You cast legendary author William Burroughs in your breakthrough film Drugstore Cowboy. Tell us about him.
He was very interested in the screenplay. He didn't want to play the character Tom the way he was originally written in the screenplay, which was as this sort of pathetic loser...he wanted the character to have some more pride. So he came up with the idea of making Tom be a junkie priest. So he pretty much created the stuff in his scenes on his own.
A lot of people consider River Phoenix's performance in My Own Private Idaho to be his finest. They've also drawn a lot of parallels between his character in the film and the way he died. Did you perceive any hint of the self-destructiveness that eventually killed him?
I never really saw his death as a self-destructive death. I see it more as a sort of calamity. A sort of mistake that was made on a wild bender that I don't think was related to self-destructiveness, because he really wasn't a self-destructive person. He got that rap though, I think, from the press, who have created a whole angle on his situation. I remember Johnny Depp saying that that kind of death can happen to anybody. And if people think that it can only happen to someone like River and not to them just aren't watching out. The media is its own sort of entity, its own sort of animal. River had a certain public image that went against the grain of how he died. It was like "how can a vegetarian possibly do drugs." It's like they felt they'd been cheated and lied to by this guy...If he had been hit by a truck it would have been different, which is really how I look at it, as a tragic accident. To me River really was a symbol of hope and good cheer. He was probably one of the greatest persons I've ever met.

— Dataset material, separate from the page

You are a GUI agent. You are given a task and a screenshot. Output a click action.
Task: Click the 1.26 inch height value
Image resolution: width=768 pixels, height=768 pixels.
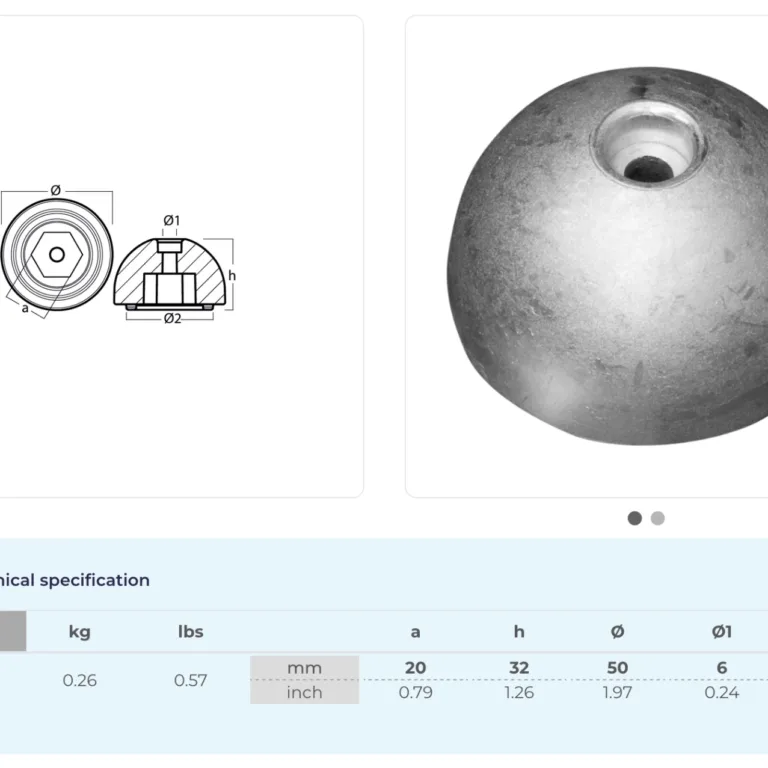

Tell us about how you became involved with Good Will Hunting.
I read the screenplay and I knew the two guys who'd written it. Matt had tried out for To Die For and Ben I'd met on the set of To Die For where he was visiting his younger brother Casey, who was in it. As soon as I'd read it I was scrambling to find their numbers and finally got Ben on the phone and said "I'm in! I want to do this right away, as my next project." It's kind of an amazing thing to have happen, because they'd just gotten it set up at Miramax and hadn't really been around very long...but the screenplay was really good enough to attract attention right away. I was just lucky enough to get ahold of it first.
We spoke before about your advice to first-time filmmakers. Any more words of wisdom to impart?
Get plenty of rest and exercise and do your homework before you shoot. Don't wait until you get to the set.